スペックだけで使い勝手を語れないのがカメラというもの。私は名機と呼ばれるものには二種類あると思っている。世間一般が認める客観的名機と、自分が認める主観的名機だ。エントリー機だろうが、どんなに評判の悪いカメラであろうがいい作品の撮れたものを自分的名機だと考えている。結果を残してなんぼなのである。プロとして写真集に入るカットを残した機種はどれも名機なのだ。

KFを使い出してまず感じたのは、名機たるポテンシャルを秘めているということだ。むむ、こやつ出来るな!と。本格的に写真活動を始めて20数年、銀塩含めかなりの機種を使ってきた。数枚撮ればなんとなくその辺が分かってきてしまう。

最近のカメラはどんどん便利になる一方で、誰もが失敗しないカメラへとシフトしている。それは同時に撮影体験が希薄になることをも意味する。絶対ミスの許されない現場でないのなら、ある程度できの悪い子の方が可愛く感じるものだ。なんでもかんでも満点を出してはくれないが、KFは自分が撮ったといえる体験を与えてくれる。そんなカメラだと思う。

最初は独特だと思ったグリップも、使っているうちに「よりアグレッシブに握れ」というメッセージに感じてくる。カメラ側に寄り添ってみるとKFの「アウドドアでアクティブに撮影する」というコンセプトが実感として腑に落ちる。カメラはプロダクトである以上、万人に合うようには出来ていない。それならこちらが工夫すればいいだけのことなのだ。

撮影結果に直接結びつく点でKFの良いところはやはりフラッシュとバリアングルの存在だろう。

選択肢が増えることは撮影スタイルが増えるということだ。K-3 Mark IIIには搭載されていないだけに、この2点を取っても全く違う撮影体験を提供してくれるのは間違いない。

このカットは狭い路地を撮ろうとローアングルで狙おうとしたところに着物を召した御婦人が通りかかってとっさに撮ったもの。これはさすがにバリアングルでなければ撮れなかっただろう。また潔くバリアングルで背面モニタが見えないように撮影するのもフィルムカメラのようでこれまた一興である。

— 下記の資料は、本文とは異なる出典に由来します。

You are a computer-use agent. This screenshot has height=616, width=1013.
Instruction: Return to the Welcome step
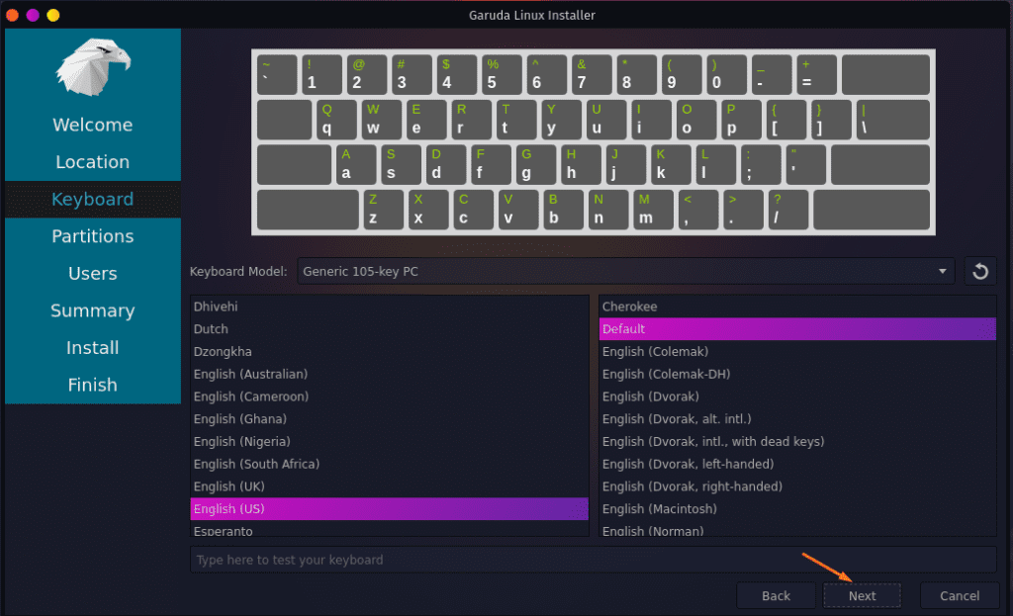pos(92,125)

今目の前にKFとK-70があるのだが、どう見比べてもグリップの形状は同じなのに持ちやすさはKFの方が格段に良くなっている。誠不思議なほどの差。人間の感知能力がとてつもないのか、そんな些細な違いでこうもグリップ感がアップするのだ。
それとやっぱりファインダー、この価格帯のカメラと思えないほど良い。一眼レフの生命線ともいえる部分だけに開発者のこだわりを感じる。ピントの山がはっきり分かるのでマニュアルでもジャスピンだ。せっかくなのでSMC PENTAX-A 28/2と24/2.8を持ち出して撮影してみた。晴れのスナップなどは絞ってしまえばパンフォーカスで撮影できるが、作例のように接写気味でもピントがわかりやすくて助かる。デジタル対応で設計されたレンズと違い収差が出るので、やや甘い写りが好きな方には良いかもしれない。

このKF君、ちょっとだけ困ったことがある。いや、唯一ダメだしするとしたらこの一点だ。それは「スリープからの復帰が遅い」ことである。瞬時に撮ろうとしてもスリープからの復帰が間に合わず撮れないということが何度かあった。幸いバッテリーの持ちが良いので撮影中はスリープ機能をオフにすることにした。ファームアップで今後改善されることを望みたい。

この時代に一眼レフの新機種を出すことは誠に素晴らしい。「find」と「field」の頭文字からKFとなったようだが、私としては一眼レフ文化を未来に紡ぐ「future」のFのようにも感じる。

是非KFを手に取って、みなさんのFを探して欲しい。